(Cocaine Smuggling Routes and Transshipment Countries) "Increasing amounts of Latin American cocaine are now also being sent to Europe (see Figure 2.2). Most consignments are smuggled in container vessels and dispatched directly to ports in Spain (Barcelona), Portugal (Lisbon), the Netherlands (Rotterdam), and Belgium (Antwerp).9 The growing emphasis on Europe reflects higher street prices than those in the United States10 (see Table 2.4) and shifting consumer demand patterns toward this particular narcotic (and derivates, such as crack).11 Based on prevalence rates in 2008, the United States accounted for roughly 44 percent of global cocaine consumption, Europe 25 percent. In the latter case, the UK constitutes the largest cocaine market on the continent in absolute terms, with usage among the general population standing at 1.2 million in 2009.12
"The more-common route, however, runs via hubs in West Africa, especially Sierra Leone, Guinea-Bissau, Guinea, Ghana, Mali, and Senegal (see Figure 2.3).
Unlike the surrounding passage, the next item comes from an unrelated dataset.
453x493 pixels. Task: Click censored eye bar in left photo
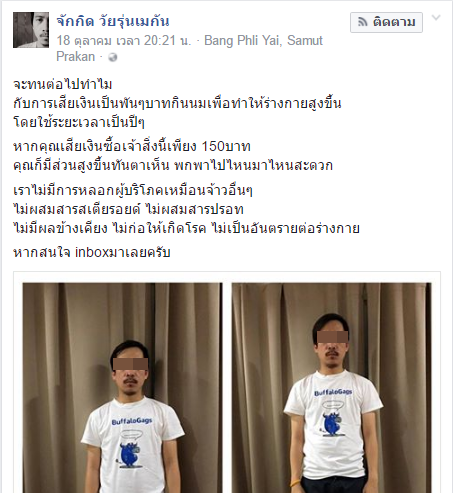130,364
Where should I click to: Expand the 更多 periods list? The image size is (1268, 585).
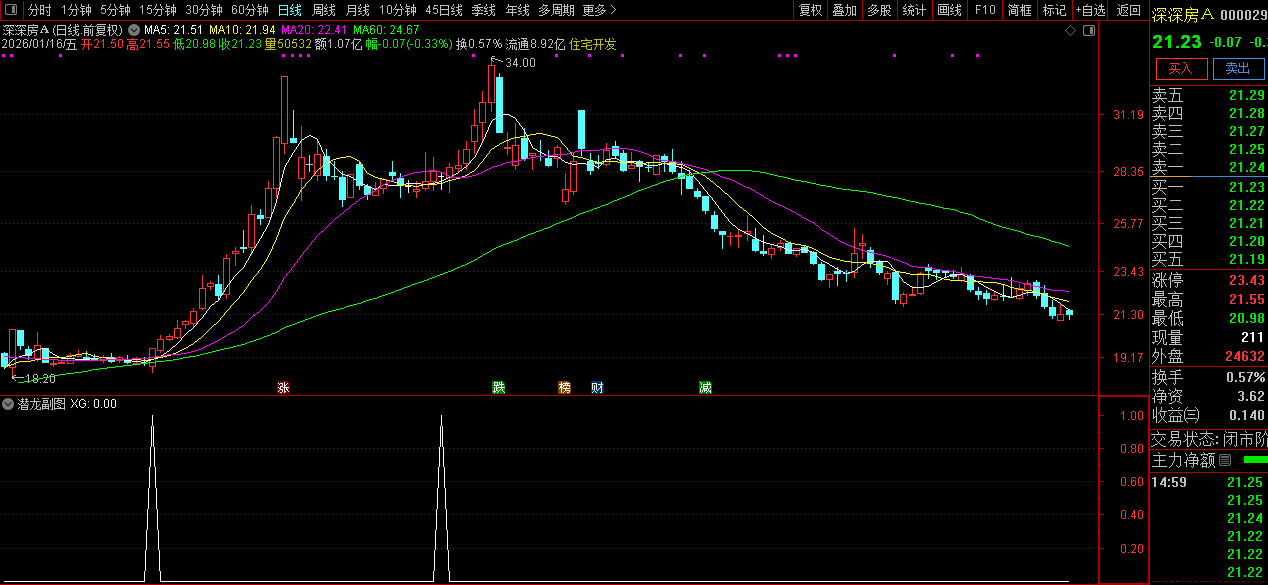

All of these countries have weak judicial institutions, lack the resources for effective (or, indeed, even rudimentary) coastal surveillance, and are beset by endemic corruption—making them ideal transshipment hubs for moving narcotics out of Latin America.13 According to U.S. officials, between 25 and 35 percent of all Andean cocaine consumed in Europe arrives from one of these states.14 A 2008 report by UNODC similarly estimated that at least 50 tons of Colombian drugs pass through West Africa every year, with cocaine seizures doubling annually from 1.32 tons in 2005 to 3.16 tons in 2006 to 6.46 tons in 2007.15 In the words of Antonio María Costa, the former executive director of UNODC, the illicit trade has become so endemic that it has now effectively turned “the Gold Coast into the Coke Coast.”16"
Chalk, Peter, "The Latin American Drug Trade: Scope, Dimensions, Impact, and Response," RAND Corporation for the the United States Air Force (Santa Monica, CA: 2011), pp. 6-9.